# Bayes Theorem Classifier Report CS361 A3
#### UPI: ytia165, ID: 402799865
*****


The CSV file given contains 3 columns, ID, class, and abstract. The start of my data preprocessing consists of reading the classes and abstracts of each row and converting the unique classes into numerical classes. 

Next comes my functions which include the implementation of various models of Naive Bayes and the validation functions to test these implementations. These functions are clearly described within the docstring. The first method I used was the standard Naive Bayes model and with a 80/20 train/test split I yielded an accuracy of 0.1975. Since the test set could have been in favour for my model, I used 10-fold cross validation to get an average accuracy for the model. This came out to be 

| Split         | Accuracy      | 
| ------------- |---------------|
| 1             | 0.2075        | 
| 2             | 0.185         |
| 3             | 0.2175        | 
| 4             | 0.18          | 
| 5             | 0.1875        | 
| 6             | 0.1925        | 
| 7             | 0.185         | 
| 8             | 0.17          | 
| 9             | 0.19          | 
| 10            | 0.195         | 
| AVG           | 0.191         | 

Clearly, the standard implementation was extremely poor as a performed much worse than a 'majority class' model.
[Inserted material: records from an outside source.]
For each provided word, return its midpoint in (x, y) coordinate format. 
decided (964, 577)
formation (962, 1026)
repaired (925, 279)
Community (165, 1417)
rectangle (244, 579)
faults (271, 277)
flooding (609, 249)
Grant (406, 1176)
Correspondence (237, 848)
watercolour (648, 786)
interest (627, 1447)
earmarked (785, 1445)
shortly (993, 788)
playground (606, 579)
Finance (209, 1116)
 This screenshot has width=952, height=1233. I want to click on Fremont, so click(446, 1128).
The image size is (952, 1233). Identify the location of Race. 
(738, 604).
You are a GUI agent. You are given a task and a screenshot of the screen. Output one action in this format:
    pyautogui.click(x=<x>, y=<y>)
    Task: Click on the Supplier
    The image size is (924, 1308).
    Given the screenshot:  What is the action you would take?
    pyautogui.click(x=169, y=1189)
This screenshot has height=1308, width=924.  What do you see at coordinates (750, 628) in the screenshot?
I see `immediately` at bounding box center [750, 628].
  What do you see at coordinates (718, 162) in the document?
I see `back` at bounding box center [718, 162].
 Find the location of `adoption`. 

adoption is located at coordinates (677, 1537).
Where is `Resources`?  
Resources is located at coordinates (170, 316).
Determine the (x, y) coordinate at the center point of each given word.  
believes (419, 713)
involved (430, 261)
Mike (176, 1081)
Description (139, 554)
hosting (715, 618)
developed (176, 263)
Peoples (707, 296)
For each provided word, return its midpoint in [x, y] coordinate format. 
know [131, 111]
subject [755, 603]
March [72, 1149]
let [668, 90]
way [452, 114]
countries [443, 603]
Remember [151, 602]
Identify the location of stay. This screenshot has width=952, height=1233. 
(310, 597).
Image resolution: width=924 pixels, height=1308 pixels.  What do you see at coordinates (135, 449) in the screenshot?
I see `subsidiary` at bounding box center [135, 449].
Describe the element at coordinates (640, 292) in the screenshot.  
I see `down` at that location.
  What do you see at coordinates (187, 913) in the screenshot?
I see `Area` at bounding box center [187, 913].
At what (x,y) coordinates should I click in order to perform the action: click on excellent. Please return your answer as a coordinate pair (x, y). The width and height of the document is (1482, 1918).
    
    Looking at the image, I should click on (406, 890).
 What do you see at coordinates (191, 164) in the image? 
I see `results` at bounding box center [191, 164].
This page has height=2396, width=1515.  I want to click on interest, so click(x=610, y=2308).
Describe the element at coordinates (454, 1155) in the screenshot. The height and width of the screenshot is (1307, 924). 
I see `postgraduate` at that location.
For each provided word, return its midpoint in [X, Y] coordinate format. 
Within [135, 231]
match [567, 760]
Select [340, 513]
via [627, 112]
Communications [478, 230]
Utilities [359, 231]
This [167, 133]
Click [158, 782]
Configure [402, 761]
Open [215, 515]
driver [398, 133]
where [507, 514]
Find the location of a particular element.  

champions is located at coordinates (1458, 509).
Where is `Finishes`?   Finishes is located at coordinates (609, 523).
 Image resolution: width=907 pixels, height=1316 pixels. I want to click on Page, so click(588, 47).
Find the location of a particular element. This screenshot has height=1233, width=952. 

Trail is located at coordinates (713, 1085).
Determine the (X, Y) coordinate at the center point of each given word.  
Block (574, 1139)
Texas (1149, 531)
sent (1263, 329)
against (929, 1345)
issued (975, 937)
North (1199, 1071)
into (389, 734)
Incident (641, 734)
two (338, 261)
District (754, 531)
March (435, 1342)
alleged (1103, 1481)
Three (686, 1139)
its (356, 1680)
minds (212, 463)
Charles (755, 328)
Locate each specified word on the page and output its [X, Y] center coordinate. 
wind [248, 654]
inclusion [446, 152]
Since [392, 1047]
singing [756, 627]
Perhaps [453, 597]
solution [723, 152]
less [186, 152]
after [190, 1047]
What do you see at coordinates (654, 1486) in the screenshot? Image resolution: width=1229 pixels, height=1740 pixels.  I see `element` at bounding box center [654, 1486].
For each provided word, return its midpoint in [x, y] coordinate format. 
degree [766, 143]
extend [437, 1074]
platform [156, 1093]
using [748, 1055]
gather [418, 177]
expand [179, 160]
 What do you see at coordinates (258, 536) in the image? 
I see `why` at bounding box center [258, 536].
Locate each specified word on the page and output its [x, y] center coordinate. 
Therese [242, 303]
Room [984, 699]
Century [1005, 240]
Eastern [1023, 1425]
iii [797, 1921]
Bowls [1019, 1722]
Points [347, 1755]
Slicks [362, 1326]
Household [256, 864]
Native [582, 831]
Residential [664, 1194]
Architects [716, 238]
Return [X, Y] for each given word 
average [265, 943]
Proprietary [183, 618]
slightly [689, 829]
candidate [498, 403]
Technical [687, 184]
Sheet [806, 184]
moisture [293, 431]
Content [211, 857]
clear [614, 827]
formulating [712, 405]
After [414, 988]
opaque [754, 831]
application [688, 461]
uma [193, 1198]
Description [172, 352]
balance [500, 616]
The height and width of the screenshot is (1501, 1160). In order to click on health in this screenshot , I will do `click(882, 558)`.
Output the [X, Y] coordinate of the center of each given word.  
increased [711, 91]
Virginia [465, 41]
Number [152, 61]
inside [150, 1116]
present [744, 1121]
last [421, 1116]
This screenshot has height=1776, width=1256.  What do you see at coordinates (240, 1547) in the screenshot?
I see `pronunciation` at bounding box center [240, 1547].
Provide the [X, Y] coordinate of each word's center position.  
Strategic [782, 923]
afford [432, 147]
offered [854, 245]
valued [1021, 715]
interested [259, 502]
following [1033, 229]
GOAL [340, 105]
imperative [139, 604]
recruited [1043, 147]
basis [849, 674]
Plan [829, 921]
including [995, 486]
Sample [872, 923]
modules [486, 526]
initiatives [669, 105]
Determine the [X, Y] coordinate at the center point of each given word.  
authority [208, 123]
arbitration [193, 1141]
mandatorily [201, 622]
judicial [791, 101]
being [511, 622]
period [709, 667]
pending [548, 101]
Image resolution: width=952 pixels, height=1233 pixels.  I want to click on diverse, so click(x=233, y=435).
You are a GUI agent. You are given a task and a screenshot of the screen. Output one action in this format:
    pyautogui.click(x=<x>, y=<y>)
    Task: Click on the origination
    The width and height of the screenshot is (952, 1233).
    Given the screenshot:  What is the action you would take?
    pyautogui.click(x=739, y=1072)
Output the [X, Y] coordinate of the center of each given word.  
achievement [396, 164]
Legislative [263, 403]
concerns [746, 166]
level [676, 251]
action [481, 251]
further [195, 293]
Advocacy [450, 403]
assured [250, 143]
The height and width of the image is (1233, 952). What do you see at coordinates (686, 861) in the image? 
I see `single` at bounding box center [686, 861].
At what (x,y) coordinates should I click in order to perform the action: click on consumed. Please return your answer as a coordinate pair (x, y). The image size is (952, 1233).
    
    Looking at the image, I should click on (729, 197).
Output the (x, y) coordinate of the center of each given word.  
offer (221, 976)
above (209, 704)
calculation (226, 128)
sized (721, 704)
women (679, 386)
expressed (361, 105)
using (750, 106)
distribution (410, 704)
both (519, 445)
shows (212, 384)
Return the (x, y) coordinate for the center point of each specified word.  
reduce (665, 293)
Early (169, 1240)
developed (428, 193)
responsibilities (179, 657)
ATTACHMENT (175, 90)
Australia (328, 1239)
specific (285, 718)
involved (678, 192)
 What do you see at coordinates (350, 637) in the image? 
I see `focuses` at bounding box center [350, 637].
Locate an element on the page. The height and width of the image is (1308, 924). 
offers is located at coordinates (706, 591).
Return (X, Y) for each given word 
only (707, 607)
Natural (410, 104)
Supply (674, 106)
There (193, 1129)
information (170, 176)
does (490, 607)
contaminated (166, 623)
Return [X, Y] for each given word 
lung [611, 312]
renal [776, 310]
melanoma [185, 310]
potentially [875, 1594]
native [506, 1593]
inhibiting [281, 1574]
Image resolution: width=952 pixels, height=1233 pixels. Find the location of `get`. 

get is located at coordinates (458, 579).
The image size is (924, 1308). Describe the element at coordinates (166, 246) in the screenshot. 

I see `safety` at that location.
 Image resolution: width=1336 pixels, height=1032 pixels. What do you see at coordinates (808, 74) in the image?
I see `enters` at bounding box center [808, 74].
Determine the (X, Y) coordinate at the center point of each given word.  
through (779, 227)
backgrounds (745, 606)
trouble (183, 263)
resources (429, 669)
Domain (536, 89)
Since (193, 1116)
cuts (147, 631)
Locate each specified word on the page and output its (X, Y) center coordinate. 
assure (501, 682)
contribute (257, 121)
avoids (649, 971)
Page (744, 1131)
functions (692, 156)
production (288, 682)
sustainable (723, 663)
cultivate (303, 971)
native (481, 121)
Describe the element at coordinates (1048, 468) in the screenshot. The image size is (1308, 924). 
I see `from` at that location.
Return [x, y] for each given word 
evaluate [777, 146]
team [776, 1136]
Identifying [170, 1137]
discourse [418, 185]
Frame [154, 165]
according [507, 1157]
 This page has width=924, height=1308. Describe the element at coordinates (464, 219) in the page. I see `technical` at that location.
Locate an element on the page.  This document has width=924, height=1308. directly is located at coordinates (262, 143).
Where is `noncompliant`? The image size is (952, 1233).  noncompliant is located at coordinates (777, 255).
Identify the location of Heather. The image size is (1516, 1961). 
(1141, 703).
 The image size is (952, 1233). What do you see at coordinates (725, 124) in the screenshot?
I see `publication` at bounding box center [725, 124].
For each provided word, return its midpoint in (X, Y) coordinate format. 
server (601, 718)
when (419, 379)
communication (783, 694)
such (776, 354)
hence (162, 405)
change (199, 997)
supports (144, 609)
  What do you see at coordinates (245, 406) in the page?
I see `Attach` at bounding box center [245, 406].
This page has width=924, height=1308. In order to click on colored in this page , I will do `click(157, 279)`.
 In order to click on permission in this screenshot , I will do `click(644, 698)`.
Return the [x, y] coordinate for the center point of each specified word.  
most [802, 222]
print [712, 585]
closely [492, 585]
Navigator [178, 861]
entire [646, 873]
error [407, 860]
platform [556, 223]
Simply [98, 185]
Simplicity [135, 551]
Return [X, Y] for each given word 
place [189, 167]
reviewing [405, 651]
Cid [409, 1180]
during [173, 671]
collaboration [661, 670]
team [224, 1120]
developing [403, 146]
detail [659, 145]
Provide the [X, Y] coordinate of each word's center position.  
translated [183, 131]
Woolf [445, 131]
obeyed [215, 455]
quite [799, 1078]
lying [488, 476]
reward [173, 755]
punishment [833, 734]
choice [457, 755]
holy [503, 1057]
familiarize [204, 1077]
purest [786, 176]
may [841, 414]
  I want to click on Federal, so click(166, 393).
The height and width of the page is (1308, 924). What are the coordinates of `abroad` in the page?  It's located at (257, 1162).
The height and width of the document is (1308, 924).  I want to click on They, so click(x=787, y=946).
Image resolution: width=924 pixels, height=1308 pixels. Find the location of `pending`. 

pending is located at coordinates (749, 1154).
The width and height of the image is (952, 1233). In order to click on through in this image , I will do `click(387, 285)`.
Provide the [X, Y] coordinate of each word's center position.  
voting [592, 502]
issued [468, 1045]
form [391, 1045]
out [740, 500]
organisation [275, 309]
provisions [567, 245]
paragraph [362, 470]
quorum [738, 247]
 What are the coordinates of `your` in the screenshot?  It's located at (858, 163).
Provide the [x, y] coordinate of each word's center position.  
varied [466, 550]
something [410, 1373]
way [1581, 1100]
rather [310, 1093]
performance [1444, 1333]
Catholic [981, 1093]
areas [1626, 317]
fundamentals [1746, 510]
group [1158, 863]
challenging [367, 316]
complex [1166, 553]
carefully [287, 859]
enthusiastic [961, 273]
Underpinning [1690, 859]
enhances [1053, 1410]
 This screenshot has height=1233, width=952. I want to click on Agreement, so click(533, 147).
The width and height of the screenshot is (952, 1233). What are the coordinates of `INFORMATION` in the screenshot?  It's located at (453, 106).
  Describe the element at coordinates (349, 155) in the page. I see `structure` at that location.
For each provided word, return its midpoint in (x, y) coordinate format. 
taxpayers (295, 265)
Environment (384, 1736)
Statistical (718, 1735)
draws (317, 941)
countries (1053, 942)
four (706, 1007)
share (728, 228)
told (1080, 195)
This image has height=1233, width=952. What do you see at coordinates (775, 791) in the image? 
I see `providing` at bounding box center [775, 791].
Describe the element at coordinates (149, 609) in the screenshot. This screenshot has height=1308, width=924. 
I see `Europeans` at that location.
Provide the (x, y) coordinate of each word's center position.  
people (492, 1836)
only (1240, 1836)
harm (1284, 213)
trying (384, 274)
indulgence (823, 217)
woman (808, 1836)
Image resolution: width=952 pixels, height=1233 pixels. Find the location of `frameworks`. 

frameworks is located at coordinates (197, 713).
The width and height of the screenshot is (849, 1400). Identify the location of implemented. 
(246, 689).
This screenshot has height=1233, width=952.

Looking at several extenstions for Naive Bayes, I decided to implement the log version to smooth down words that appear a lot exponentially. With a quick log change and summing to find the maximum, our 80/20 test yielded an accuracy of 0.94, a vast increase from the basic model. Here is the 10-fold cross validation for a more accuracte accuracy. 

| Split         | Accuracy      | 
| ------------- |---------------|
| 1             | 0.9475        | 
| 2             | 0.935         |
| 3             | 0.9425        | 
| 4             | 0.93          | 
| 5             | 0.9475        | 
| 6             | 0.92          | 
| 7             | 0.9525        | 
| 8             | 0.935         | 
| 9             | 0.9425        | 
| 10            | 0.9325        | 
| AVG           | 0.9385        | 

An average accuracy of 93.85% was immensely better at classifying classes based on text probability. Looking at our dictionary of words, we have common words appearing many times that have no or little relation with the class. Some of these words include 'The', 'It', and 'And'. With this knowledge, we make our improved model where if we see these words, we will not include them in our probability dictionary. You can find the more comprehensive list in the variable 'stopwords'. Running this model on 80/20 we get the same accuracy of 0.94. However, running our 10-fold cross validation yields different results. Here is the accuracy for stopword removal.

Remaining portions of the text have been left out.